Volgens de reclassering zijn er meerdere indicaties voor de toepassing van het jeugdstrafrecht. De voornaamste reden voor het advies van toepassing van het jeugdstrafrecht, is dat de verdachte goed contact heeft met zijn jeugdreclasseerder. Daarbij komt dat de verdachte nog actief deelneemt aan zijn gezin, een opleiding volgt en niet beschikt over een startkwalificatie voor de arbeidsmarkt. Verder is de verdachte ontvankelijk voor sociale, emotionele of praktische ondersteuning of beïnvloeding door volwassenen, zoals zijn familie, de jeugdreclassering, de PGA-expert en de wijkagent. Ook heeft hij hulp nodig om zijn leven te organiseren, lijkt hij gemakkelijk beïnvloedbaar door zowel positieve als negatieve contacten en handelt hij mogelijk impulsief. Dit maakt dat de reclassering adviseert om het jeugdstrafrecht toe te passen. De rechtbank zal het advies van de reclassering volgen en het jeugdstrafrecht toepassen.
De op te leggen straf
Om in vergelijkbare zaken zoveel mogelijk gelijk te straffen, werken strafrechters met landelijke oriëntatiepunten. Deze zijn gebaseerd op opgelegde straffen in andere, vergelijkbare zaken. Het oriëntatiepunt voor een minderjarige voor een diefstal met (bedreiging met) geweld is een taakstraf vanaf 60 uur, dan wel (dienovereenkomstige) jeugddetentie. Daarbij geldt dat in deze zaak sprake is van meerdere strafverzwarende omstandigheden, zoals het gebruik van fysiek geweld, letsel bij de slachtoffers en de bedreiging met een alarmpistool. Ook is de verdachte eerder veroordeeld voor een soortgelijk feit. Het oriëntatiepunt voor een minderjarige voor het aanwezig hebben van harddrugs, met een dealerindicatie, is een taakstraf vanaf 120 uur, dan wel (dienovereenkomstige) jeugddetentie.

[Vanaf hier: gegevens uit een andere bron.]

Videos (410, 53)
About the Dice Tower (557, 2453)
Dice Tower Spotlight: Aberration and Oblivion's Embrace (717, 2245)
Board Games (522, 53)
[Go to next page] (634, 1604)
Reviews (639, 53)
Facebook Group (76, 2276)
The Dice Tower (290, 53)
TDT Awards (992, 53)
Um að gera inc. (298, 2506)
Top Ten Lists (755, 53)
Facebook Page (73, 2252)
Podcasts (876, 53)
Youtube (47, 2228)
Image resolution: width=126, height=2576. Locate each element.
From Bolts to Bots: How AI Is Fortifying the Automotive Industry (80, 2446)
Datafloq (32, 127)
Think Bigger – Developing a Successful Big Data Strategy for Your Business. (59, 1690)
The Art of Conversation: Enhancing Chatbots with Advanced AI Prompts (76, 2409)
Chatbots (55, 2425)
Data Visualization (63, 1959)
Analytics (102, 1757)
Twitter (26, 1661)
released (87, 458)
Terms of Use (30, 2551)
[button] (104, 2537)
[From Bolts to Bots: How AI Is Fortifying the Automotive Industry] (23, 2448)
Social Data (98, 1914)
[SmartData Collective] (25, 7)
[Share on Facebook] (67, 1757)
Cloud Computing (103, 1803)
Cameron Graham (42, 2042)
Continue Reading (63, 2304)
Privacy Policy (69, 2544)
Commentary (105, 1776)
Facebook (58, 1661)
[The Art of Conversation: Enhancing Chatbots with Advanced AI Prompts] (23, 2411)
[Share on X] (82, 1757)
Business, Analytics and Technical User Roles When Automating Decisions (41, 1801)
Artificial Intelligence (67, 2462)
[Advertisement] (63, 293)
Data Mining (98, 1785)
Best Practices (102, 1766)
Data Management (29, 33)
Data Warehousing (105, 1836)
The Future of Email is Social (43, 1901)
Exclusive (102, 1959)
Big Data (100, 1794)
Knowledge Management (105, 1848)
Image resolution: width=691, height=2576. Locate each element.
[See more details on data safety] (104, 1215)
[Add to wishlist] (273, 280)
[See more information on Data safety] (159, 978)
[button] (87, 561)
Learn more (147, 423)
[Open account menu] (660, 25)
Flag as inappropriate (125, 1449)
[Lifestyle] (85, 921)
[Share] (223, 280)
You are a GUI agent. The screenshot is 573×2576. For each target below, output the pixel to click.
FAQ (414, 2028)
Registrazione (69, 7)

Gelet op de ernst en aard van de feiten kan niet worden volstaan met een andere straf dan een straf die vrijheidsbeneming meebrengt. De rechtbank zal een onvoorwaardelijke jeugddetentie opleggen die niet langer duurt dan de dagen die de verdachte in voorarrest heeft gezeten. Dit betekent dat de verdachte niet opnieuw naar de jeugdgevangenis moet. De rechtbank acht het van belang dat er naast de onvoorwaardelijke jeugddetentie een deel voorwaardelijke jeugddetentie wordt opgelegd. Aan het voorwaardelijk strafdeel zullen de algemene en de bijzondere voorwaarden, zoals door de reclassering geadviseerd, worden verbonden om de verdachte ervan te weerhouden in de toekomst opnieuw strafbare feiten te plegen en als extra motivatie om mee te werken aan de jeugdreclasseringsbegeleiding en behandeling.
Met betrekking tot de bijzondere voorwaarde van het locatiegebod met Elektronische Monitoring bepaalt de rechtbank dat de voorwaarde geldt voor een maximale periode van 6 maanden, of zoveel korter als de jeugdreclassering noodzakelijk acht.
De rechtbank zal de verdachte daarnaast ook nog een onvoorwaardelijke taakstraf in de vorm van een werkstraf van 100 uren opleggen, bij niet of niet naar behoren verrichten te vervangen door 50 dagen jeugddetentie. Dit vanwege de aard en ernst van de bewezenverklaarde feiten, maar ook vanwege de omstandigheid dat de verdachte gedurende de schorsing van de voorlopige hechtenis opnieuw een strafbaar feit heeft gepleegd.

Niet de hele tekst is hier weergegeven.